Convert It

This guide provides detailed instructions on how to convert various datasets from their public sources to our required format, including LLaVA-In-Context, Dense Captions, Visual Storytelling, TV Captions, Scene Navigation, Spot The Difference, and EGO4D. By following the specified steps, users can easily set up on these datasets.
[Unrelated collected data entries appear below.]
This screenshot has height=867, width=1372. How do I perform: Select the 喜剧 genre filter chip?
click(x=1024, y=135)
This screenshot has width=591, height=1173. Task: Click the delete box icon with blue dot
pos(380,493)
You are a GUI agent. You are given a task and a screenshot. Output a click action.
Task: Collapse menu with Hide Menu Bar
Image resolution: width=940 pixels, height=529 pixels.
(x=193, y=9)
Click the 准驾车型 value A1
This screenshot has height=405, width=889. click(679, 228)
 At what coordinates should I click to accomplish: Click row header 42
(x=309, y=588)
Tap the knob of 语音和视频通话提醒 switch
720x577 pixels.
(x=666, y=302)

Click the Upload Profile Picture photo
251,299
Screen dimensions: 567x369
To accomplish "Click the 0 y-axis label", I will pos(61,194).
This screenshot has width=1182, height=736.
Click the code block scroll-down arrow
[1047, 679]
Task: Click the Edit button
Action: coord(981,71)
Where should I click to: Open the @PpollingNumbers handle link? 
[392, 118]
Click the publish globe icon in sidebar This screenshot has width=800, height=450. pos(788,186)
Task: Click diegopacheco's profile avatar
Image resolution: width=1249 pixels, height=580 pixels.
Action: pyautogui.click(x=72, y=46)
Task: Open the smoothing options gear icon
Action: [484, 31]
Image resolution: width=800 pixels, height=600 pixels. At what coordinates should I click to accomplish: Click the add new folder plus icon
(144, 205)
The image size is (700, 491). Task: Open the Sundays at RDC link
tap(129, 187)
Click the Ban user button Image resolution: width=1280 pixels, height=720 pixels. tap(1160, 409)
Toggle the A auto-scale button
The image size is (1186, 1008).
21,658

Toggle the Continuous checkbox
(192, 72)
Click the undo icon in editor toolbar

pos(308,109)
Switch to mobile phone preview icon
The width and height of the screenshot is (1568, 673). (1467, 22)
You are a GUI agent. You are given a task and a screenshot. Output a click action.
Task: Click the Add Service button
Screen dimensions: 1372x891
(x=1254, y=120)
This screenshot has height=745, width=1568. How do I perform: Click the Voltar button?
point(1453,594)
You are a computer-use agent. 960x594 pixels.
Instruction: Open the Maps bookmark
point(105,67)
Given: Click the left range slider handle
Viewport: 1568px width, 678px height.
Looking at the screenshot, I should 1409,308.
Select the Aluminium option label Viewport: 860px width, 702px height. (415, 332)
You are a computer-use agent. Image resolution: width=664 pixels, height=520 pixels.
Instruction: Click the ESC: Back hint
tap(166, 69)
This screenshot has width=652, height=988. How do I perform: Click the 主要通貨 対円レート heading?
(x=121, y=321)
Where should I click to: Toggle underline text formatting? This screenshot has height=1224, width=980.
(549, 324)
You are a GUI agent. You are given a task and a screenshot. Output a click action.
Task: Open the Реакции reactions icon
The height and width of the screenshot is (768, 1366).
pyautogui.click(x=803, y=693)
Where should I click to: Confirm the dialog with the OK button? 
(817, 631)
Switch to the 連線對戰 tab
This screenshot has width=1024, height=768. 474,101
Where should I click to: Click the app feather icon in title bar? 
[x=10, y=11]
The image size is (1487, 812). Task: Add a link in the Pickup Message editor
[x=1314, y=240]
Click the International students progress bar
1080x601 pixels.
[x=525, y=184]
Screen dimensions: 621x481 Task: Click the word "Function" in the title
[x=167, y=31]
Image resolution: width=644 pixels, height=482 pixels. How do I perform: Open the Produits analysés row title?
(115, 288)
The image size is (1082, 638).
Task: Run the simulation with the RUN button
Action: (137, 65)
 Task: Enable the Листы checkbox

The output for each dataset will be saved in a corresponding JSON file named <dataset_name>.json in the output folder.

LLaVA-In-Context

Download the coco2017 images (coco2014 might also be work), put the images in a folder with the path <image_root>. Download the meta for the training image ids, put the meta file at the path <meta>.

The folder structure should be like this:

<image_root>/
    annotations/
    val2017/
    train2017/
        000000498792.jpg
        XXXXXXXXXXXX.jpg
    ...

Run the following command (the --num_threads is optional):

python main.py --name=2d.Llava --image_path=<meta>  --image_root=<image_root>/train2017 [--num_threads=<num_threads>]

The output will be saved in output/LA.json.

Dense Captions

Download the Dense Captions videos in ActivityNet, put the videos in a folder with the path <image_path>

The folder structure should be like this:

<image_path>/
    <video_id>.mp4
    ...

Run the following command:

python main.py --name=video.DenseCaptions --image_path=<image_path> [--num_threads=<num_threads>]

The output will be saved in output/DC.json.

Visual Storytelling

Download the Visual Storytelling Dataset and extract the train.story-in-sequence.json to a path, let <json_path> be the path of the json file, and run the following command:

python main.py --name=video.VisualStoryTelling --image_path=<json_path> [--num_threads=<num_threads>]

The output will be saved in output/VST.json.

TV Captions

Download the TV Captions video frames (3FPS) and extract the zip to a path, let <image_path> be the path of the extracted folder.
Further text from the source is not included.